Pancaran Kasih: Cahaya yang Menyatukan Kehidupan

Pancaran Kasih: Cahaya yang Menyatukan Kehidupan
Pancaran kasih Tuhan seperti cahaya yang menyatukan kehidupan (Dok JGC)

ASKARA - Kasih adalah anugerah ilahi yang turun dari langit ke bumi, membawa pancaran cahaya yang menerangi hati manusia. Ia hadir untuk mengingatkan kita bahwa hidup tidak hanya tentang diri sendiri, tetapi juga tentang bagaimana kita saling berbagi kebaikan dengan sesama. Dalam setiap pancaran kasih, tersimpan kekuatan untuk mengubah dunia menjadi tempat yang lebih baik dan penuh kedamaian.

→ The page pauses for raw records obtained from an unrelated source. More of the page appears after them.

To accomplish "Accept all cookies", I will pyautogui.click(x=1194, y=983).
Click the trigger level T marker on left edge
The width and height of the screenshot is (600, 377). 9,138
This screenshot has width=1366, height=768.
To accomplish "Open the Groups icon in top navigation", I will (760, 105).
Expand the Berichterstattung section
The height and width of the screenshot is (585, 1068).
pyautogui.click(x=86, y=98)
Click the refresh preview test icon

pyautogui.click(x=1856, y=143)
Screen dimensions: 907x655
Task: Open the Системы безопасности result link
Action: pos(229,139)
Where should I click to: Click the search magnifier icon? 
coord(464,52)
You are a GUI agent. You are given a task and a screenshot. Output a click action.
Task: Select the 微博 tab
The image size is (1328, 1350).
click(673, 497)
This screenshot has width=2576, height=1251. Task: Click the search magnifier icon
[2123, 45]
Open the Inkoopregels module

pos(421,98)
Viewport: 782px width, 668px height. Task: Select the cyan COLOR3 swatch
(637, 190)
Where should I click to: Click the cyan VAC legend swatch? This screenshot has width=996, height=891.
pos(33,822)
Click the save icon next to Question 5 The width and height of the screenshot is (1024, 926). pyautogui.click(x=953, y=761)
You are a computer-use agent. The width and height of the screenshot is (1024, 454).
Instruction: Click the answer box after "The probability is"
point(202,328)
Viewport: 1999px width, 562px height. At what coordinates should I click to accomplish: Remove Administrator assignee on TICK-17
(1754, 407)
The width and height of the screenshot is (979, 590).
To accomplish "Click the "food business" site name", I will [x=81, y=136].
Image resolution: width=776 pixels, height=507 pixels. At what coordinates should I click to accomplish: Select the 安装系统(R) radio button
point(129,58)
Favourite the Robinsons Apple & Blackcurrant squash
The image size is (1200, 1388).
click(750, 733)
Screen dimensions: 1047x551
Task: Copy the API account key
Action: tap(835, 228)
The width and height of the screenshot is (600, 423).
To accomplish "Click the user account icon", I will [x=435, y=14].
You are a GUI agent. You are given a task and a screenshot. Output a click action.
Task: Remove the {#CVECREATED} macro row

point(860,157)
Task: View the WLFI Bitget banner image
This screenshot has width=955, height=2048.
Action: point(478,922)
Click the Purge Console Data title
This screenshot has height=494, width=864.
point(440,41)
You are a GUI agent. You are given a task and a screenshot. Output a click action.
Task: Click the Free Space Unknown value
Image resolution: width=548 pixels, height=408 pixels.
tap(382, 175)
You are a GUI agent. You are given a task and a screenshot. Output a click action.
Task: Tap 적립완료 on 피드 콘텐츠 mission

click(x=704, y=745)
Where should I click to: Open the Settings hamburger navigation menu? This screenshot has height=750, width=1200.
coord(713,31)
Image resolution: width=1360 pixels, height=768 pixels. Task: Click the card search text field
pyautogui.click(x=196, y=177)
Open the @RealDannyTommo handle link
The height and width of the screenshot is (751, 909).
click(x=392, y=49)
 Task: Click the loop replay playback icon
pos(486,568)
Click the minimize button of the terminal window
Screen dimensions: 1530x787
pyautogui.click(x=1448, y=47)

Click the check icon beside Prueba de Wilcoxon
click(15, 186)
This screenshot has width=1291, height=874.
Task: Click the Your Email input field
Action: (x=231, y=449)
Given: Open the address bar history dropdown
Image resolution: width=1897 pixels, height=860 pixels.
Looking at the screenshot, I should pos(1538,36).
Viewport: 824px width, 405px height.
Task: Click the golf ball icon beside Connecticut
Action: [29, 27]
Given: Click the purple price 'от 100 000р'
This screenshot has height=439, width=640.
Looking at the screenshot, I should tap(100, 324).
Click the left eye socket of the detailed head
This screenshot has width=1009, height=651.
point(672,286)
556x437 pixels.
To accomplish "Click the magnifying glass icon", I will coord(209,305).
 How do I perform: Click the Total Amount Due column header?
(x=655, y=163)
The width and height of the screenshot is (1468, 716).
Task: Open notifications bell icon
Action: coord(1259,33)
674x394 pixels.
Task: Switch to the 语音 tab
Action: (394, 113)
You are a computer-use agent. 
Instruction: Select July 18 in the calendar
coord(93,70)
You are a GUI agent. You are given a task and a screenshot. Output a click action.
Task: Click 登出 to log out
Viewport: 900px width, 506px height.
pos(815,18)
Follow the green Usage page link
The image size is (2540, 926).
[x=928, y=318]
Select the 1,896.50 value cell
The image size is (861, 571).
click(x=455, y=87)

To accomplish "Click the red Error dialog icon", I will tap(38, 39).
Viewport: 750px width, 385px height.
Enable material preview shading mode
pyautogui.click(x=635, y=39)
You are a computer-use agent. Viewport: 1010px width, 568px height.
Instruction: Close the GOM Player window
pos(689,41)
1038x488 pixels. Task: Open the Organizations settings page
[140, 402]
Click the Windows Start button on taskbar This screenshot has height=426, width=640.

Kasih sejati melampaui batas-batas yang diciptakan manusia. Ia tidak mengenal perbedaan agama, suku, budaya, atau status sosial. Prinsip "kasih semua tanpa batas" dan "kasih tanpa batas untuk semua" menjadi landasan utama untuk menciptakan kehidupan yang harmonis. Kasih adalah bahasa universal yang dapat dipahami oleh semua orang, tanpa perlu kata-kata.

Dengan kasih, kita belajar untuk menghargai keberagaman dan memperkuat persatuan. Kasih tidak hanya menjadi perasaan, tetapi juga diwujudkan dalam tindakan nyata: memberi tanpa berharap kembali, mendukung tanpa memandang latar belakang, dan membantu dengan tulus. Dalam kasih, tidak ada ruang untuk kebencian, iri hati, atau prasangka.

Oleh karena itu, mari jadikan kasih sebagai dasar dalam setiap langkah hidup kita. Biarlah pancaran cahaya kasih menuntun hati kita untuk terus memberi yang terbaik kepada sesama. Dunia yang penuh kasih adalah dunia yang damai, adil, dan sejahtera. Dengan hidup dalam kasih, kita tidak hanya mendekatkan diri kepada sesama, tetapi juga kepada Sang Pencipta yang menjadi sumber kasih itu sendiri.